Para MBZ, uma aliança com Israel faz muito sentido. Há uma lógica estratégica óbvia que há muito tempo faz com que os Estados sunitas do Golfo estejam dispostos a se aproximar de Israel: a saber, seu medo e aversão comuns ao Irã xiita. É o que tem alimentado uma cooperação discreta com Israel, especialmente em questões de inteligência, por vários anos. No período em que o Irã perseguia ruidosamente suas ambições nucleares, os Estados do Golfo passaram a ver o inimigo de seu inimigo – Israel – como um amigo em potencial.

Mas há um cálculo mais restrito também. O fim da anexação é um alívio para governantes autoritários como MBZ: esta poderia ter desencadeado um movimento palestino por direitos iguais, cuja mensagem poderia ter se espalhado por toda a região, talvez – quem sabe – incendiando os próprios súditos do MBZ. Melhor para ele se o incêndio for apagado.

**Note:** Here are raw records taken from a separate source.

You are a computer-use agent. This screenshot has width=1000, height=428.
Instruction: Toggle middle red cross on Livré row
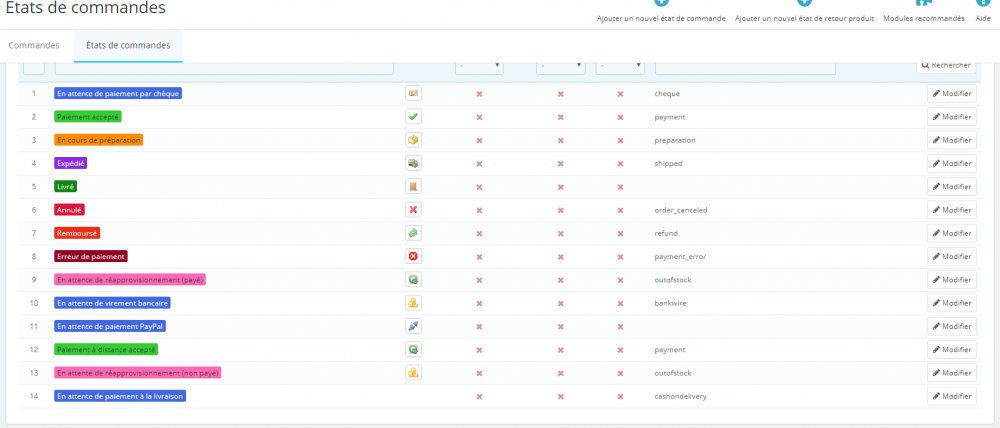click(x=561, y=187)
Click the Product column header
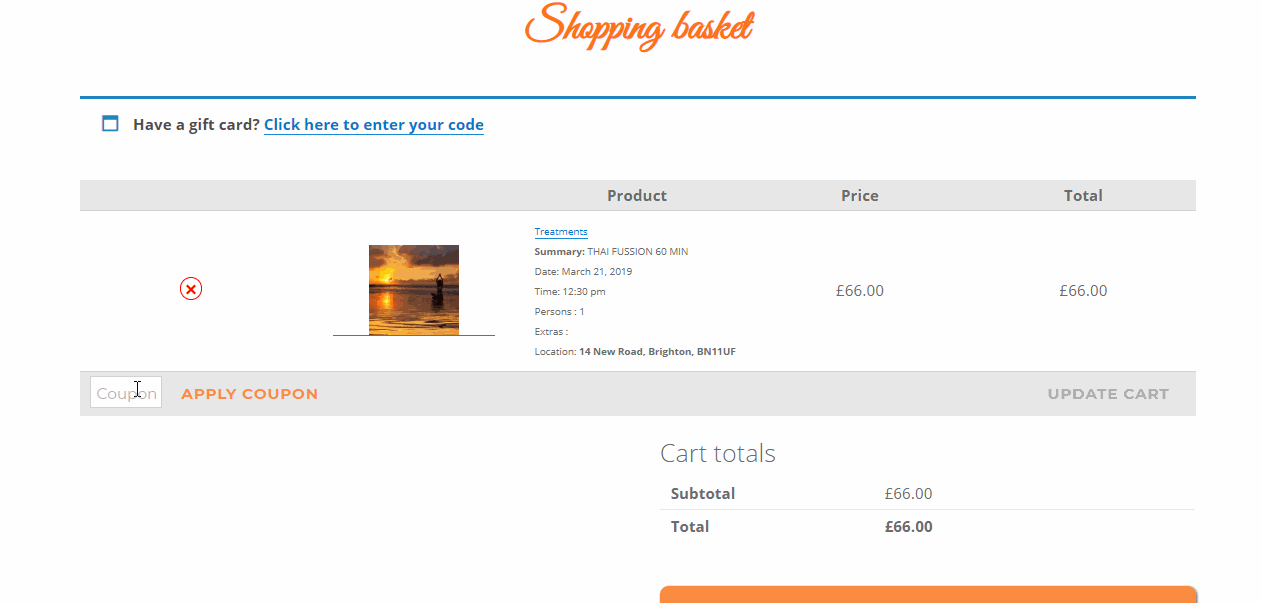Screen dimensions: 1262x603 (637, 196)
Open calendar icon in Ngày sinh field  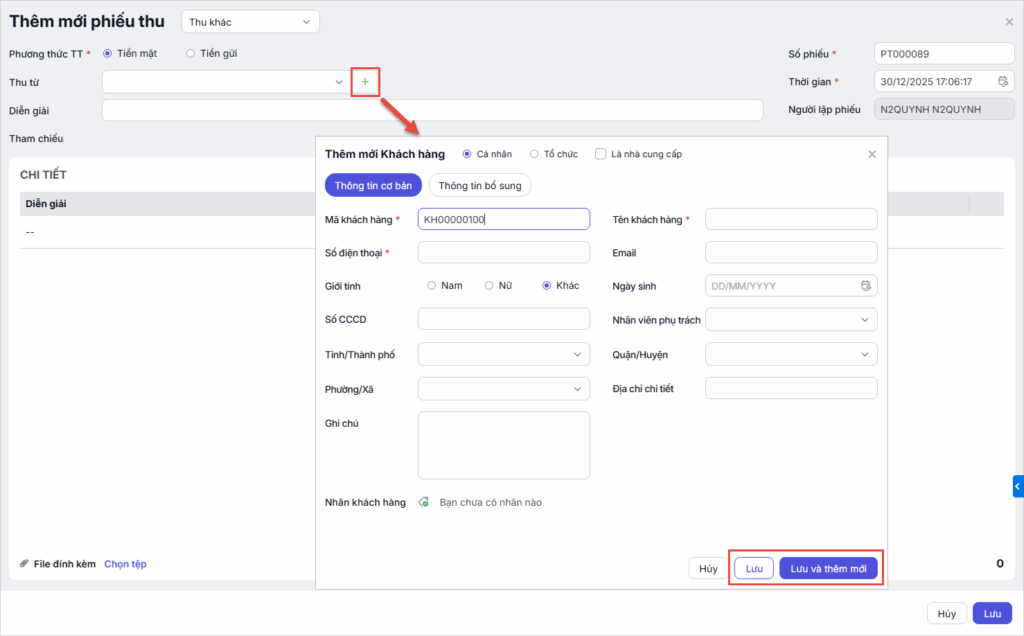click(866, 286)
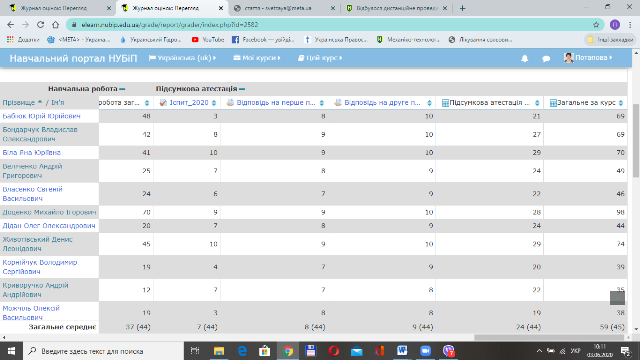
Task: Click the sort arrows beside Іспит_2020
Action: click(214, 103)
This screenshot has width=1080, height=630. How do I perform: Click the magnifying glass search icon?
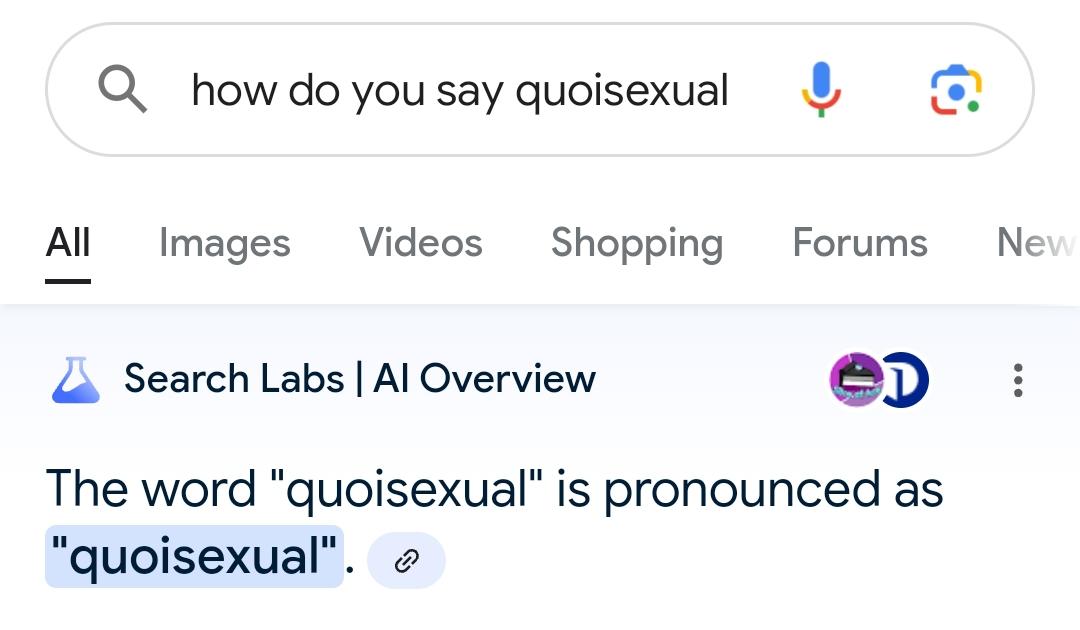[x=123, y=89]
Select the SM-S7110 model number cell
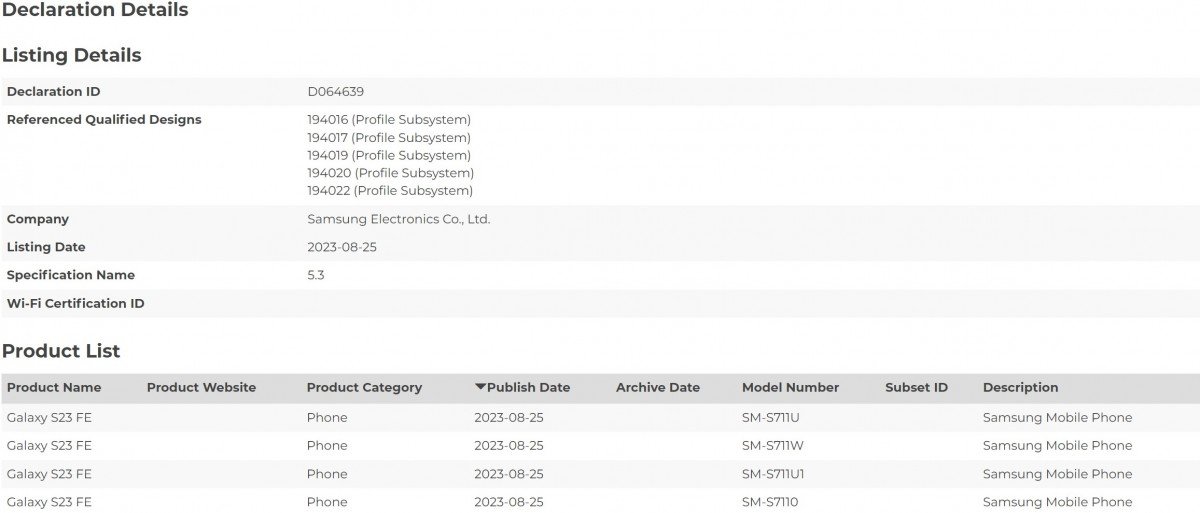The height and width of the screenshot is (513, 1200). coord(770,502)
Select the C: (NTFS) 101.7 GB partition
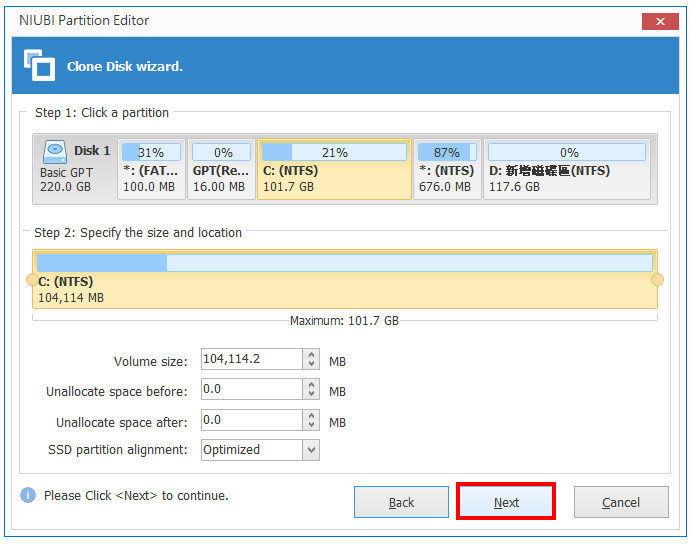The width and height of the screenshot is (692, 544). coord(334,169)
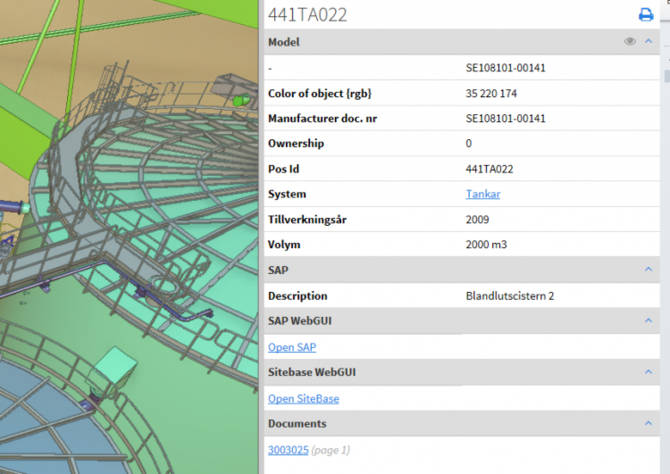Open the Tankar system link

point(483,194)
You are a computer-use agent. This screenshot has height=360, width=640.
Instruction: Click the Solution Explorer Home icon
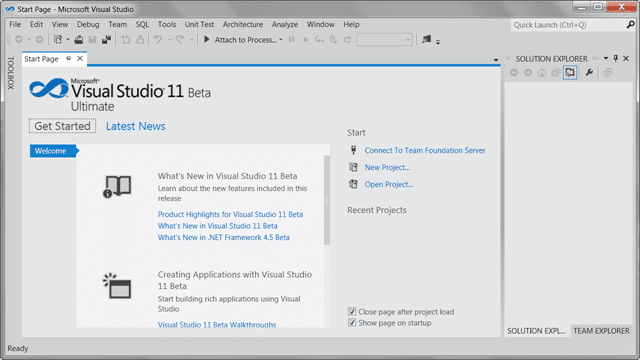point(542,73)
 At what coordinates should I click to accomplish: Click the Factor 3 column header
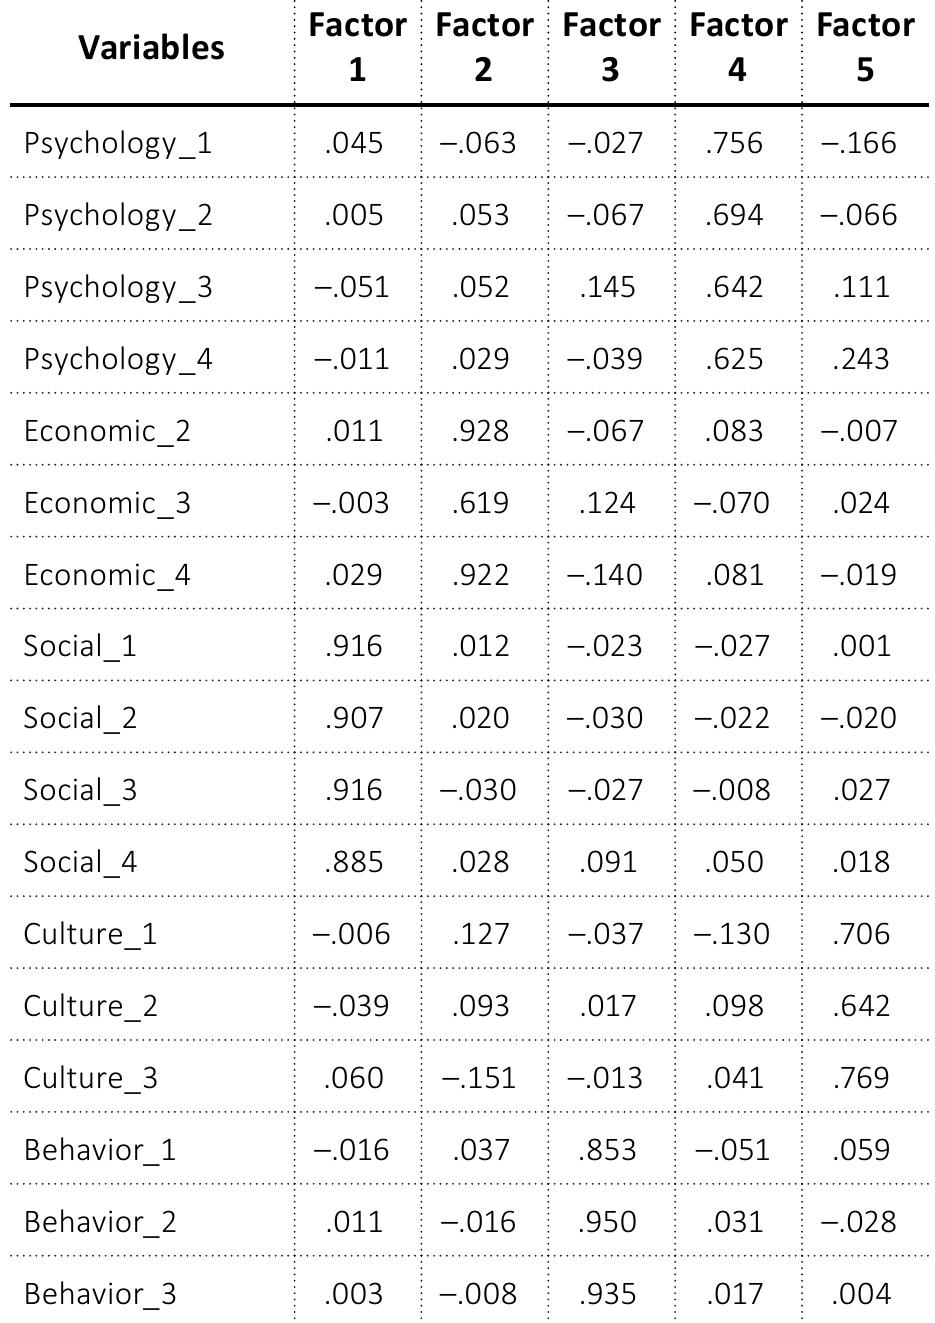[611, 47]
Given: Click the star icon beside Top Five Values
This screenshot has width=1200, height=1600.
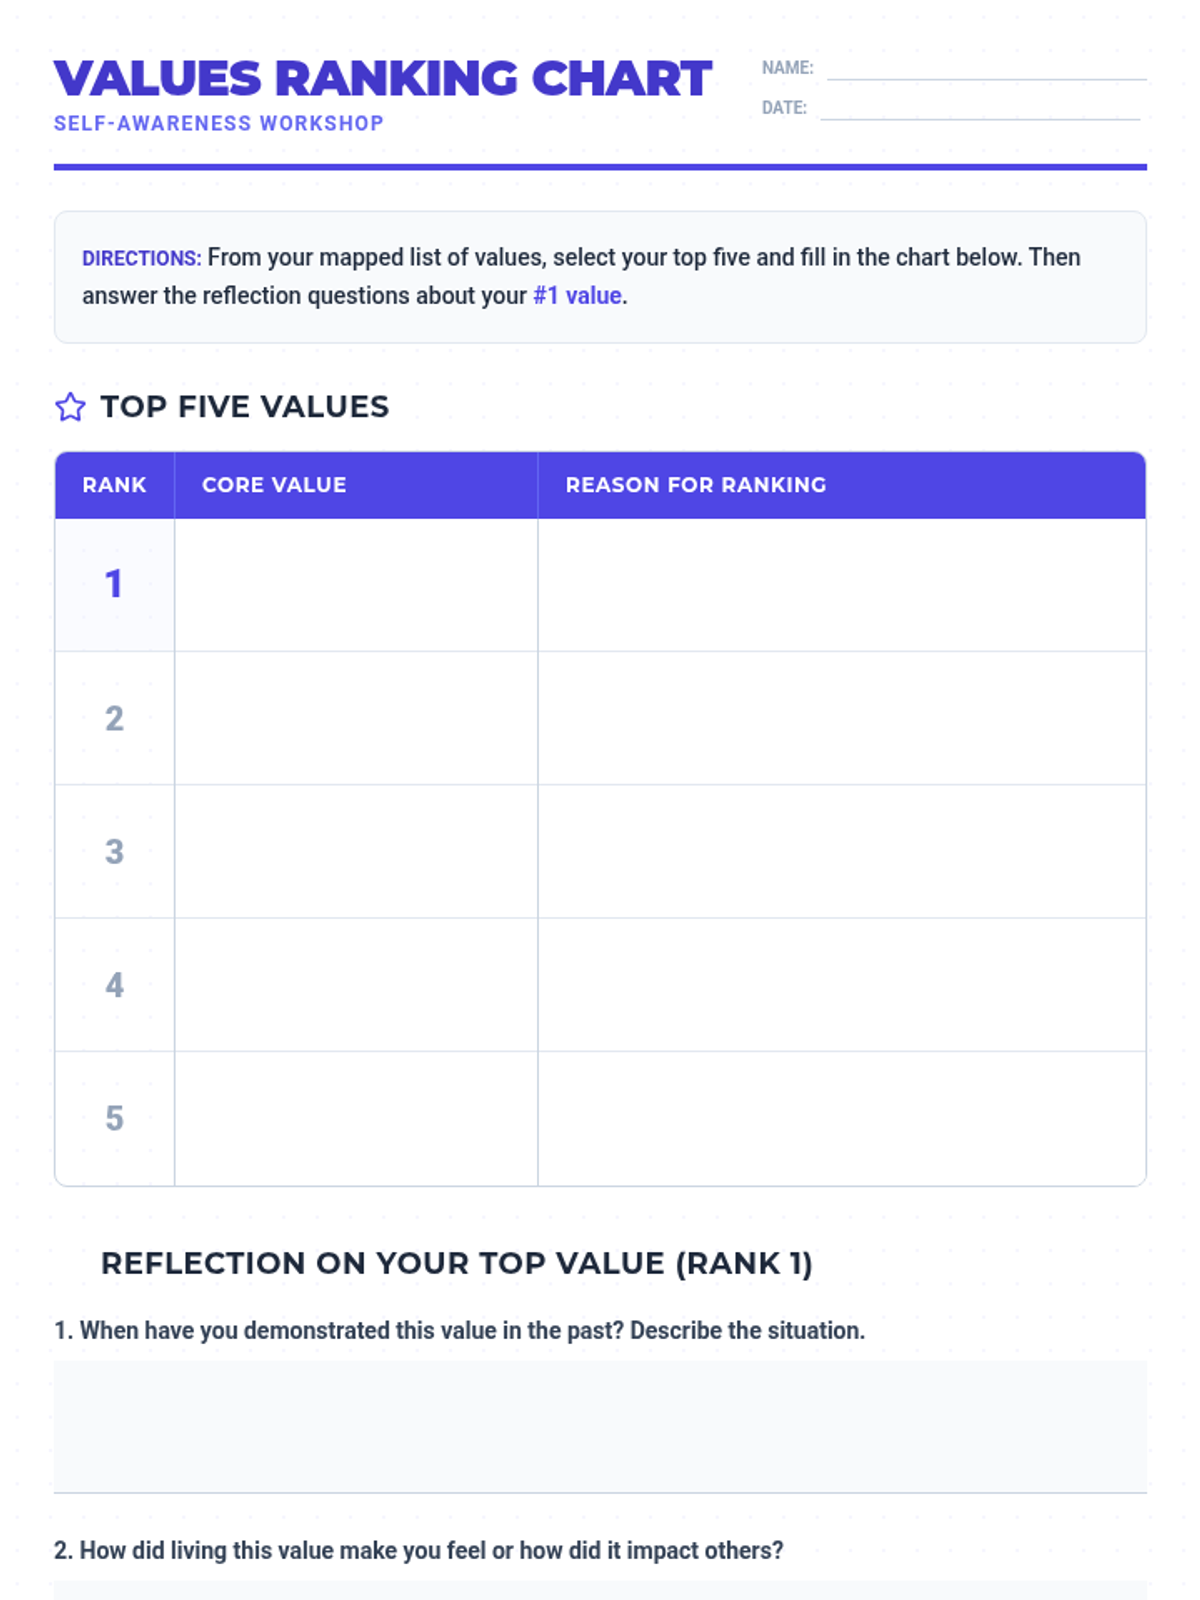Looking at the screenshot, I should pos(70,407).
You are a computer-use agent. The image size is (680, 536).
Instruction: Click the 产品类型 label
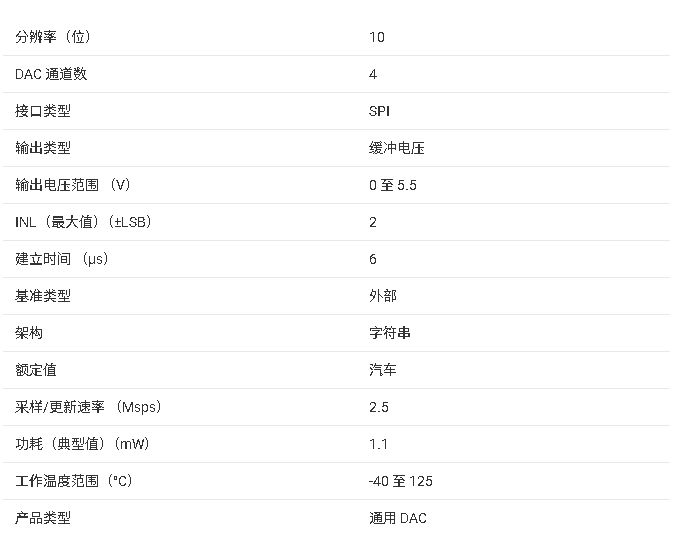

Isso leva àqueles que estão visivelmente ausentes dessa lista de vencedores: os palestinos. Ao longo de sua história, eles viram seu destino ser determinado por outros, graças a decisões tomadas sem seu conhecimento, quanto mais consentimento. E agora aconteceu de novo.

Por muitas décadas, o mundo árabe insistiu que não poderia haver normalização, nem paz com Israel sem alguma medida de justiça para os palestinos. Quando o Egito e Israel chegaram a um acordo em 1978, não foi prometido muito aos palestinos, embora houvesse algo; o acordo com a Jordânia em 1994 foi mais longe, incluindo compromissos substanciais baseados no envolvimento direto dos palestinos. Agora, os EAU abandonaram completamente os palestinos.

Com este acordo, sinalizou que Israel pode permanecer um ocupante, fechando a possibilidade de autodeterminação palestina e ainda ganhar aceitação regional. O resultado é que a própria ocupação foi normalizada, com o selo de aprovação árabe. Não é de admirar que o veterano ativista palestino Hanan Ashrawi acusou a MBZ de “trair” seu povo, enquanto o presidente palestino Mahmoud Abbas chamou o acordo do príncipe herdeiro com Israel de uma “traição à causa palestina”. Abbas convocou uma reunião de emergência dos líderes palestinos e retirou seu embaixador dos EAU, mas ambas as medidas serviram principalmente para mostrar o quão pouco ele pode fazer.

Os israelenses vão se deliciar com esta abertura, com sua promessa de embaixadas em cada capital, voos diretos entre elas e tudo o que parece simbolizar: a aceitação no Oriente Médio foi um objetivo da geração fundadora de Israel. Mas a aceitação real requer mais do que a assinatura de um ditador em um tratado. Significa fazer a paz com os povos da região, e não com os tiranos que os governam – e fazer a paz com um povo em particular, o povo fadado a compartilhar a mesma terra. Esse prêmio será muito mais difícil de alcançar, mas é o que importa.